# [Dataset]
★ ★ ★ ★ ★
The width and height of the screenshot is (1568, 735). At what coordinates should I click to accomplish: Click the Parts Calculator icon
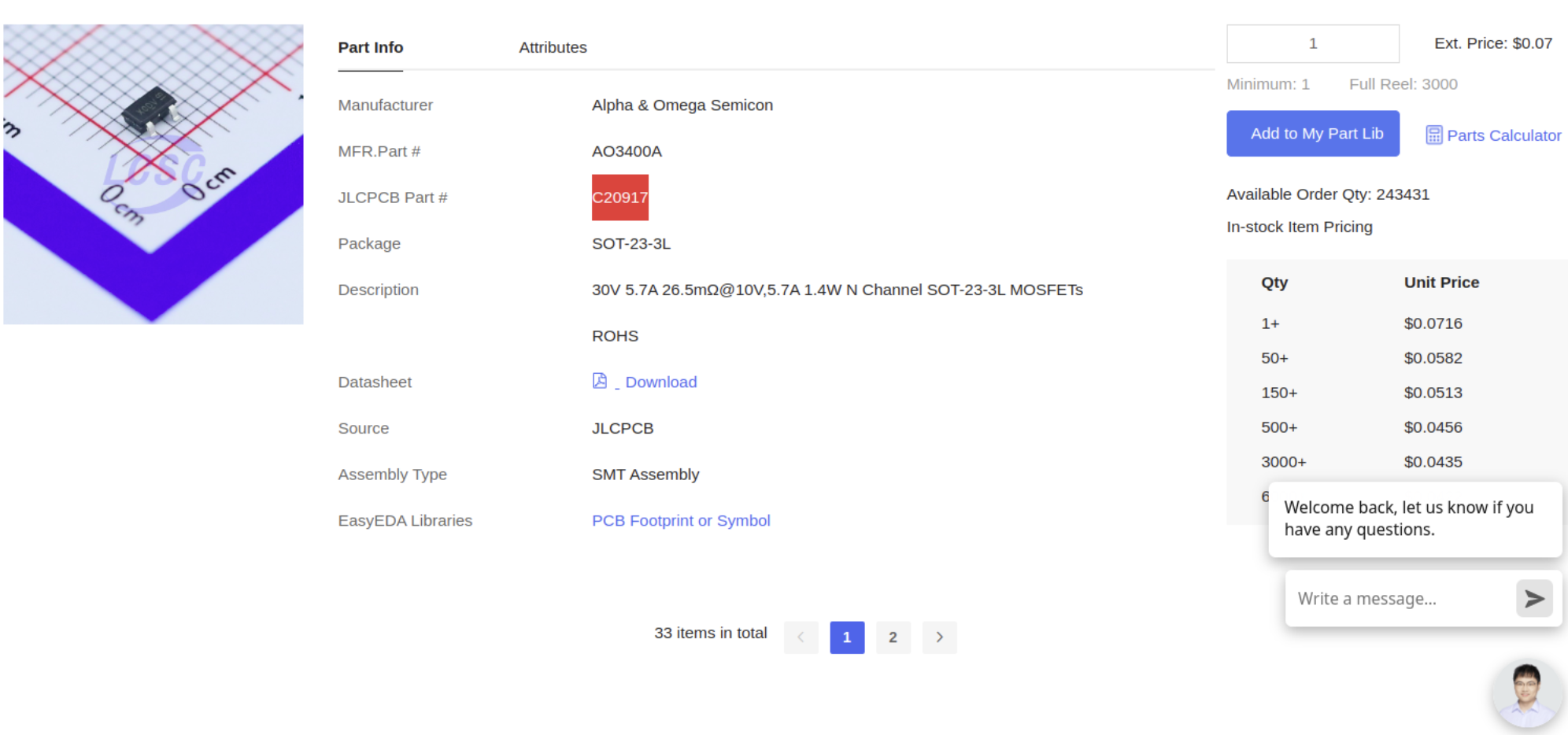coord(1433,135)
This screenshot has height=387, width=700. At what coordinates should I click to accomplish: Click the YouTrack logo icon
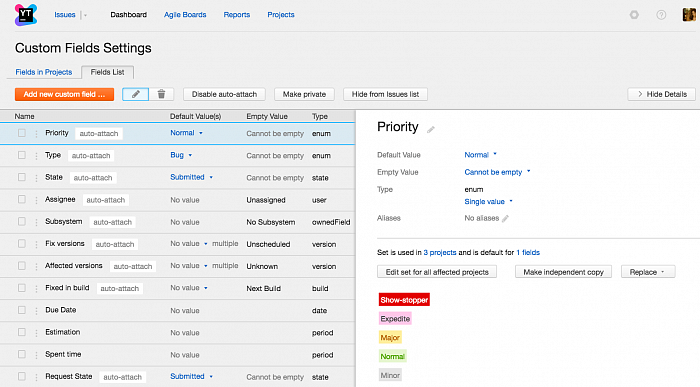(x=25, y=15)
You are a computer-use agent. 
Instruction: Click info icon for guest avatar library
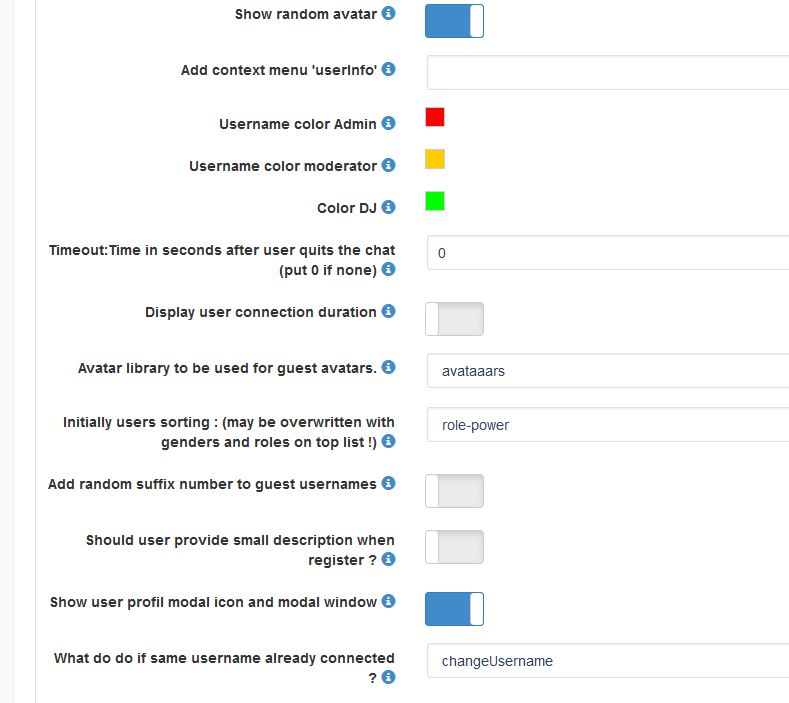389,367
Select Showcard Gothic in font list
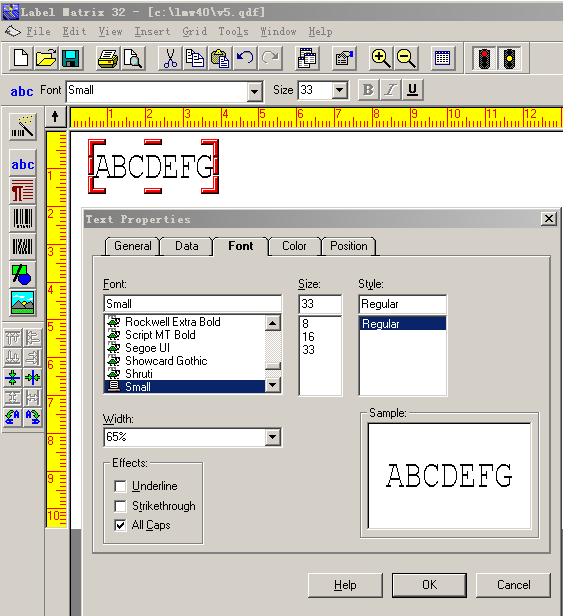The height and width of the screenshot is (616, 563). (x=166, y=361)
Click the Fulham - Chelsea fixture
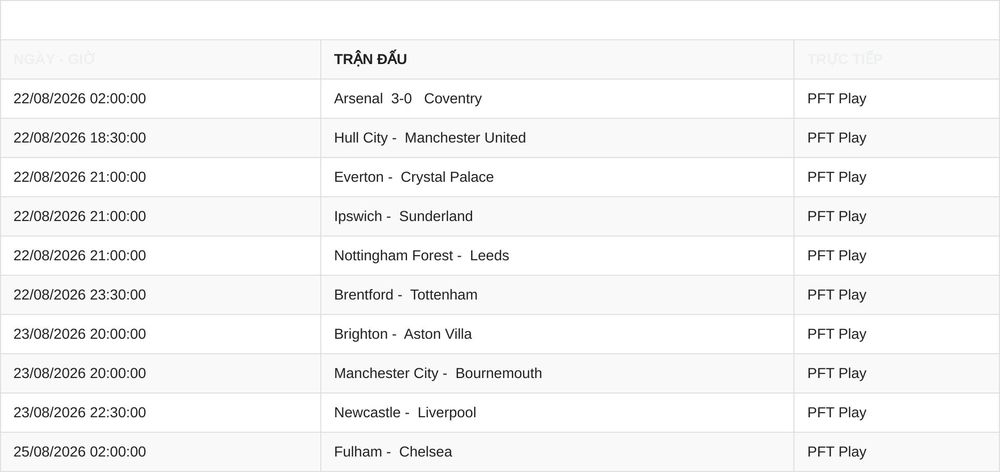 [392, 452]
★ ★ ★ ★ ★
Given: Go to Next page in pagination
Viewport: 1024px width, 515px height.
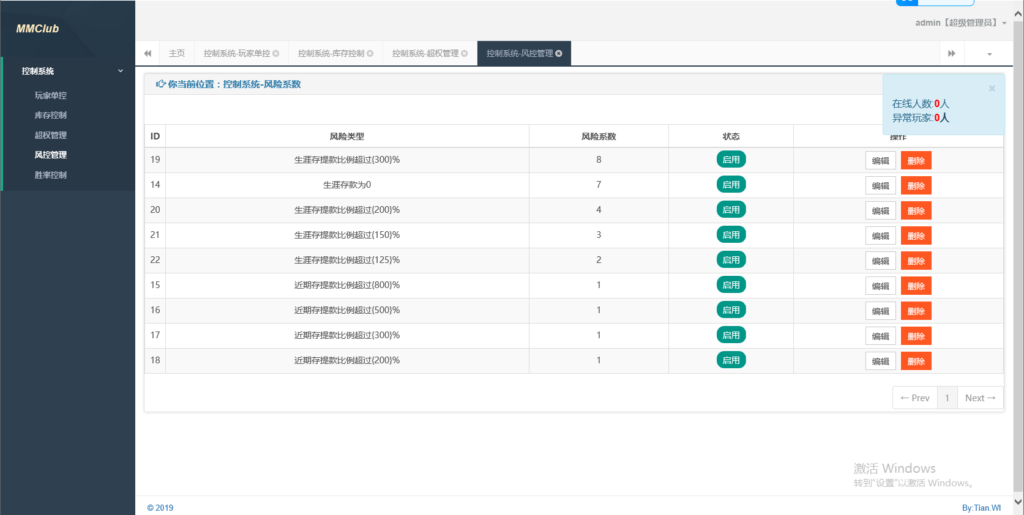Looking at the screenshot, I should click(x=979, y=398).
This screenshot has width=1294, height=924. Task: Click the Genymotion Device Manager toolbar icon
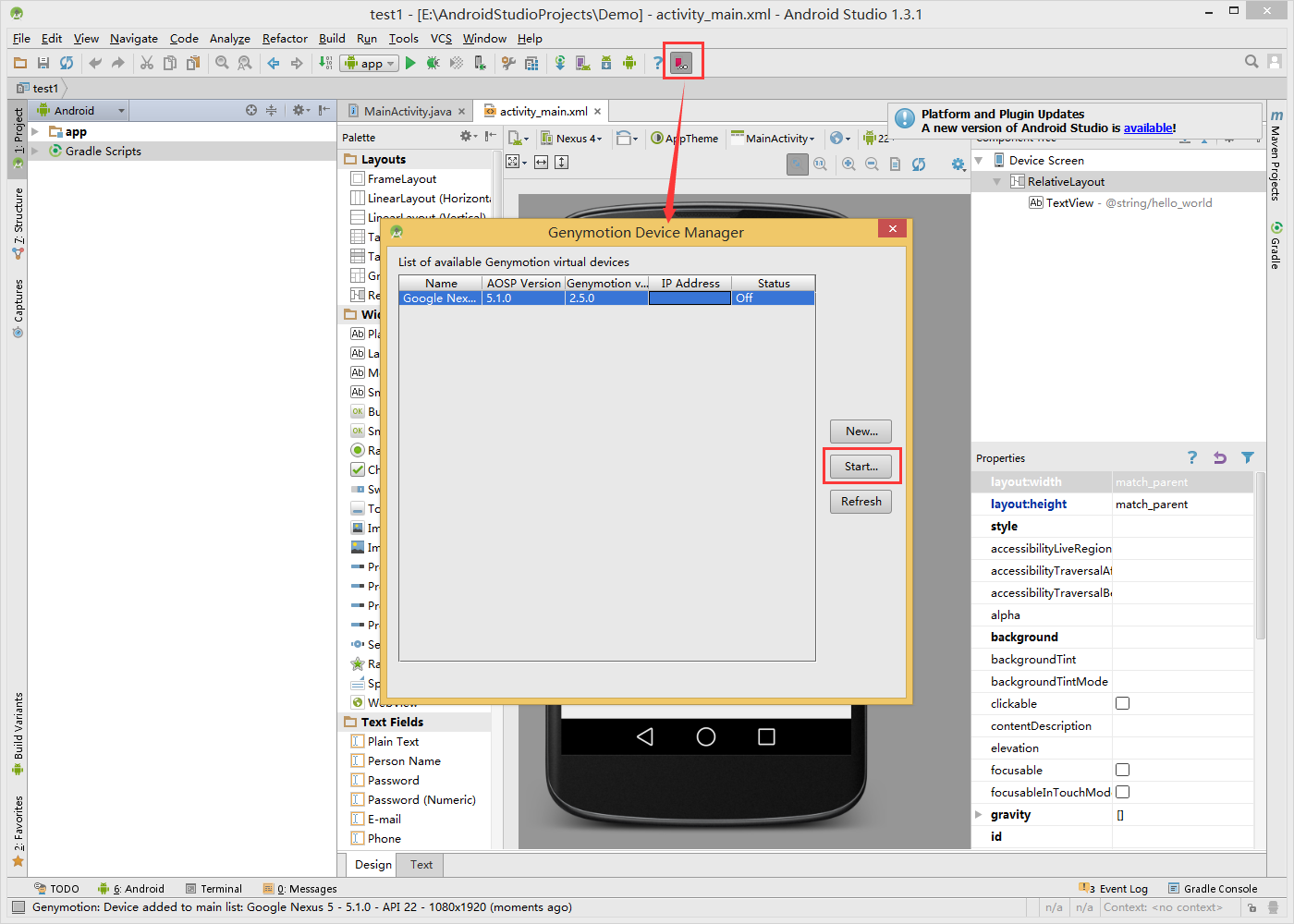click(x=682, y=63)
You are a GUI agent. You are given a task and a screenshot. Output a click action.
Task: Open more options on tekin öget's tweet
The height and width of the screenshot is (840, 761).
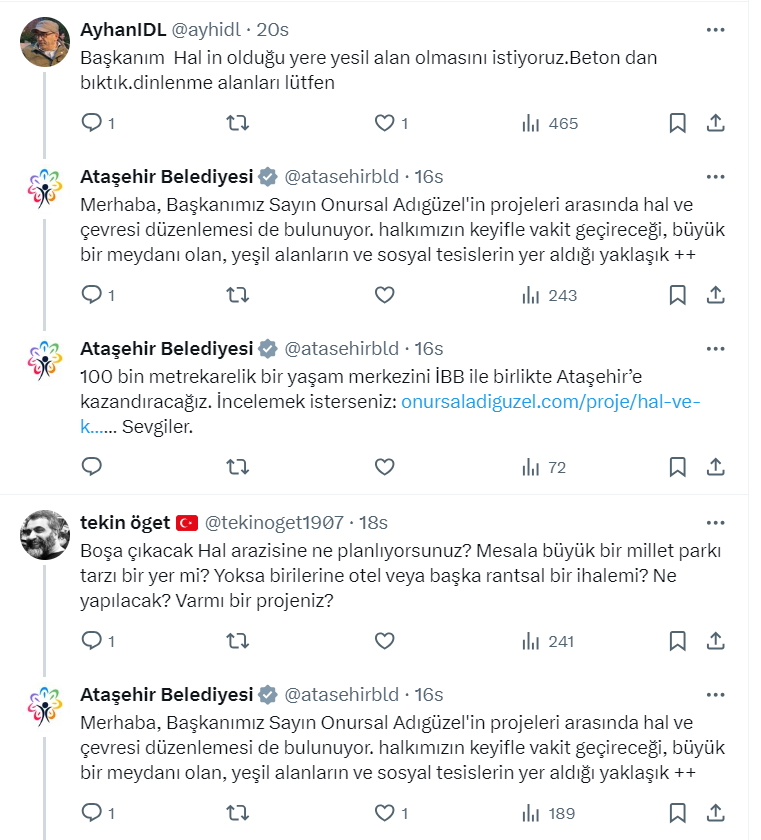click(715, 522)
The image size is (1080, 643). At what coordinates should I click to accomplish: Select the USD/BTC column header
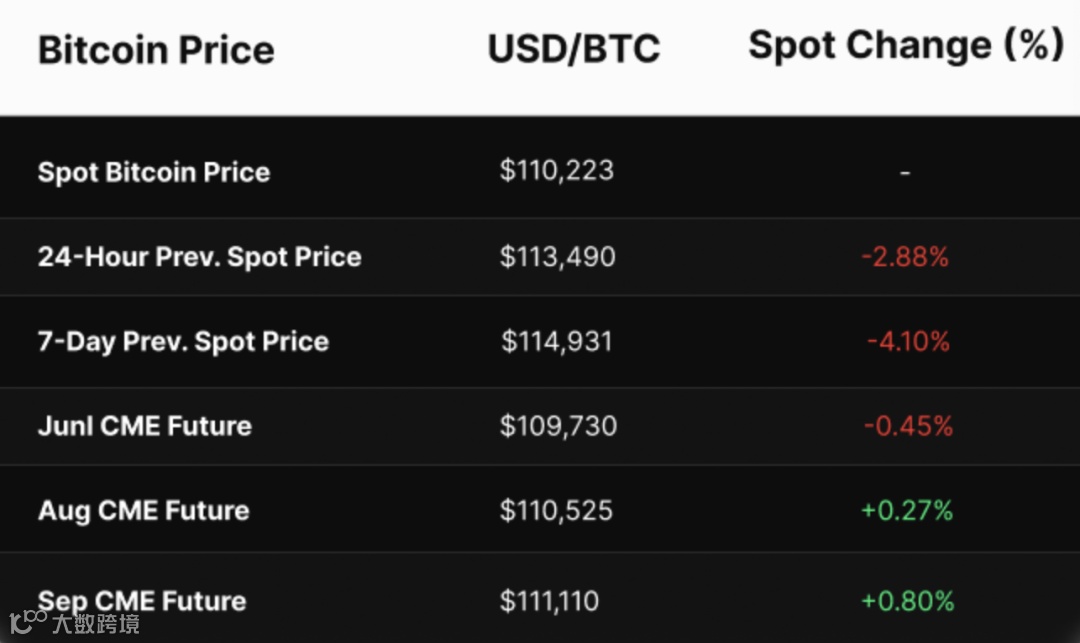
★ ★ ★ ★ ★
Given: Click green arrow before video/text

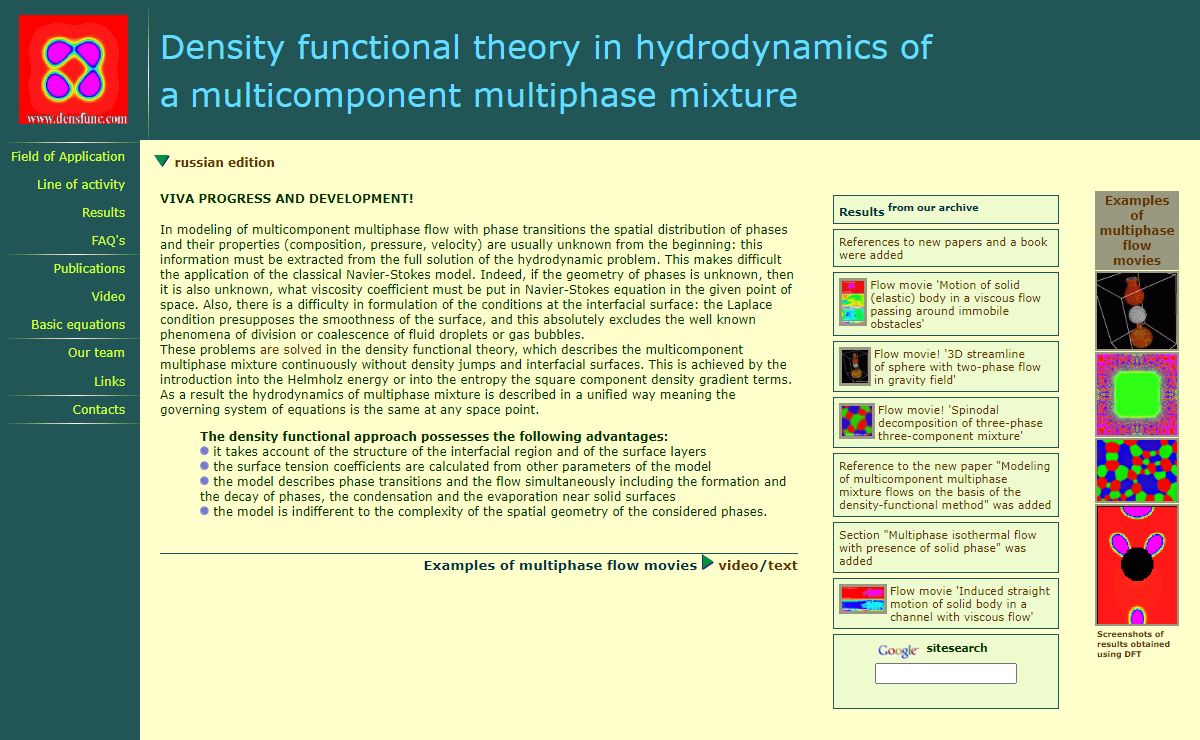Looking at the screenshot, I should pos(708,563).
★ ★ ★ ★ ★
# [Your goal]
Convert the lines of the records starting at the line containing "Given: Go to Next page in pagination" and ending at the line containing "click(x=682, y=63)" into a JSON list of strings, one string per line. Skip any blank lines and leave the pictures out.

# [Output for this task]
[
  "Given: Go to Next page in pagination",
  "Viewport: 1024px width, 515px height.",
  "Looking at the screenshot, I should click(x=979, y=398).",
  "This screenshot has width=1294, height=924. Task: Click the Genymotion Device Manager toolbar icon",
  "click(x=682, y=63)"
]